▶ **Selection**
[Start]
Skip to content

Handle CrawlerRunningException gracefully in GlueCrawlerOperator#62016

Merged
vincbeck merged 4 commits intoapache:mainfrom
bahram-cdt:fix/handle-crawler-running-exception
Feb 17, 2026
Merged

Handle CrawlerRunningException gracefully in GlueCrawlerOperator#62016
vincbeck merged 4 commits intoapache:mainfrom
bahram-cdt:fix/handle-crawler-running-exception

Conversation

@bahram-cdt
Copy link
Contributor

@bahram-cdt bahram-cdt commented Feb 16, 2026

What

Handle CrawlerRunningException in GlueCrawlerOperator.execute() instead of letting it fail the Airflow task.

Why

When start_crawler() or update_crawler() is called while the crawler is already running (e.g., from a retry, overlapping DAG run, or boto3 internal retry after a timeout), the AWS Glue API raises CrawlerRunningException. Currently this propagates as an unhandled ClientError, causing the Airflow task to fail even though the crawler run completes successfully.

This is a common issue in production: the Glue console shows the crawler succeeded, but Airflow marks the task as failed and triggers alerts.

What Changed

providers/amazon/src/airflow/providers/amazon/aws/operators/glue_crawler.py

  • Wrapped update_crawler() with try/except: catches CrawlerRunningException and logs a warning (skips the update since the crawler is busy).
[End]
▶ **Data block**
[Start]
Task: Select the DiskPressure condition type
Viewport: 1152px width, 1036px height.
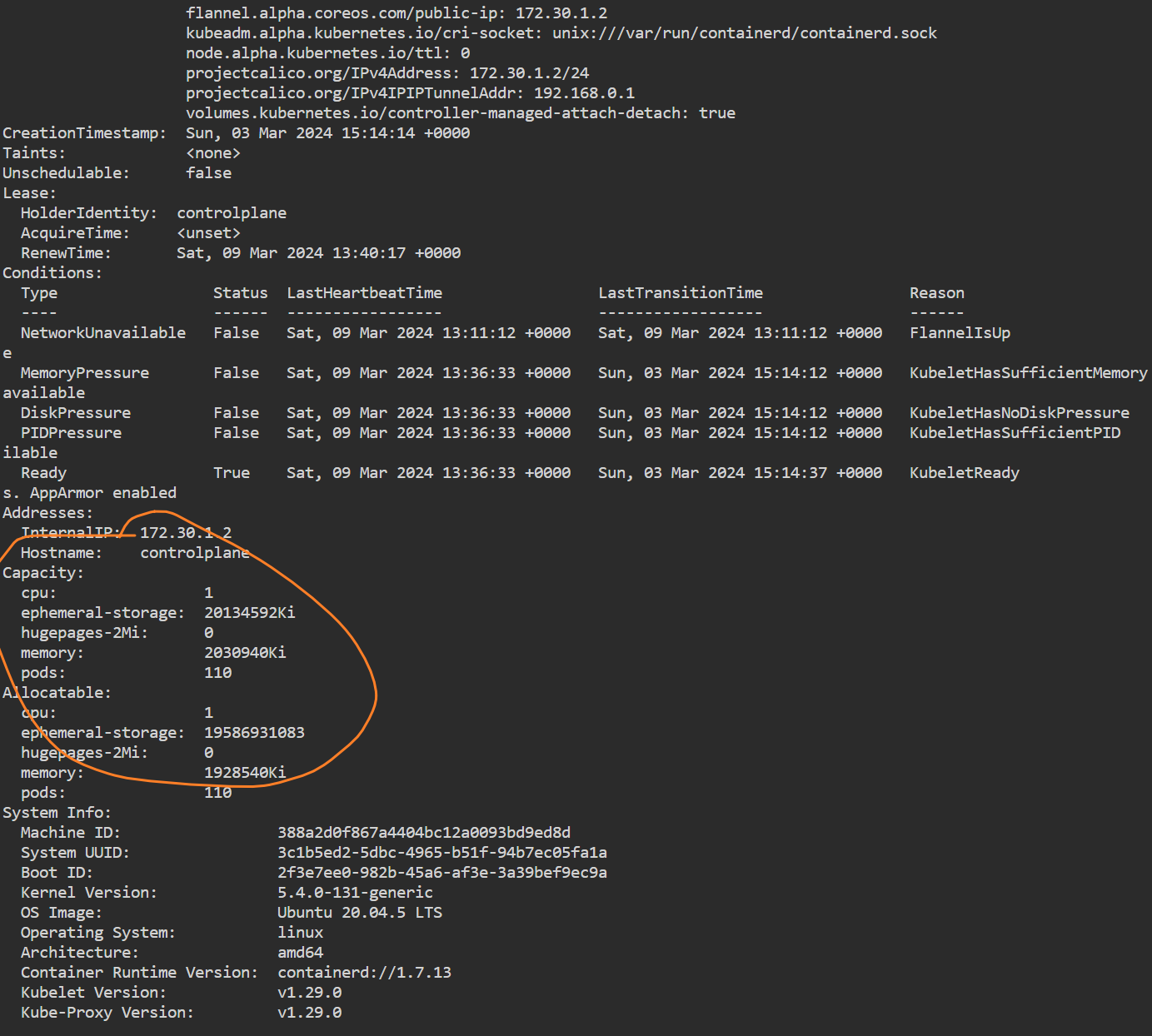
[End]
▶ **Required actions**
a) Answer these questions about the pull request page, one line each:
(i) Who merged the pull request?
(ii) In the production issue described, what does the Glue console show?
(iii) What happens when update_crawler() hits a CrawlerRunningException under the change?
b) Rewrite the pull request page from "When start_crawler() or" to "run completes successfully.", putting "concurrent DAG run" in place of "overlapping DAG run".

▶ **Solutions for each task**
a)
(i) vincbeck
(ii) It shows that the crawler succeeded.
(iii) The exception is caught, a warning is logged, and the update is skipped because the crawler is busy.

b)
When start_crawler() or update_crawler() is called while the crawler is already running (e.g., from a retry, concurrent DAG run, or boto3 internal retry after a timeout), the AWS Glue API raises CrawlerRunningException. Currently this propagates as an unhandled ClientError, causing the Airflow task to fail even though the crawler run completes successfully.